▶ **Requirements**:
Please copy the listing from the line that has "You are a GUI" through the line that has "will (1249, 296).", and change "Viewport" to "Display area" with everything else left the same.

Items from a data source:

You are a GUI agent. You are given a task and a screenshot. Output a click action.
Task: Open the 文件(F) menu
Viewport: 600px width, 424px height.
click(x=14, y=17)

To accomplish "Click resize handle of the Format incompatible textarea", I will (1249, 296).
==
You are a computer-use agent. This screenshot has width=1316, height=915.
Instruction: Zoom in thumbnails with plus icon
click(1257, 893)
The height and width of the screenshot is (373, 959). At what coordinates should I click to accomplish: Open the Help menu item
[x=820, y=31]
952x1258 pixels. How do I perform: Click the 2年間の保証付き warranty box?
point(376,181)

▶ **Exercise output**:
You are a GUI agent. You are given a task and a screenshot. Output a click action.
Task: Open the 文件(F) menu
Display area: 600px width, 424px height.
click(x=14, y=17)

To accomplish "Click resize handle of the Format incompatible textarea", I will (1249, 296).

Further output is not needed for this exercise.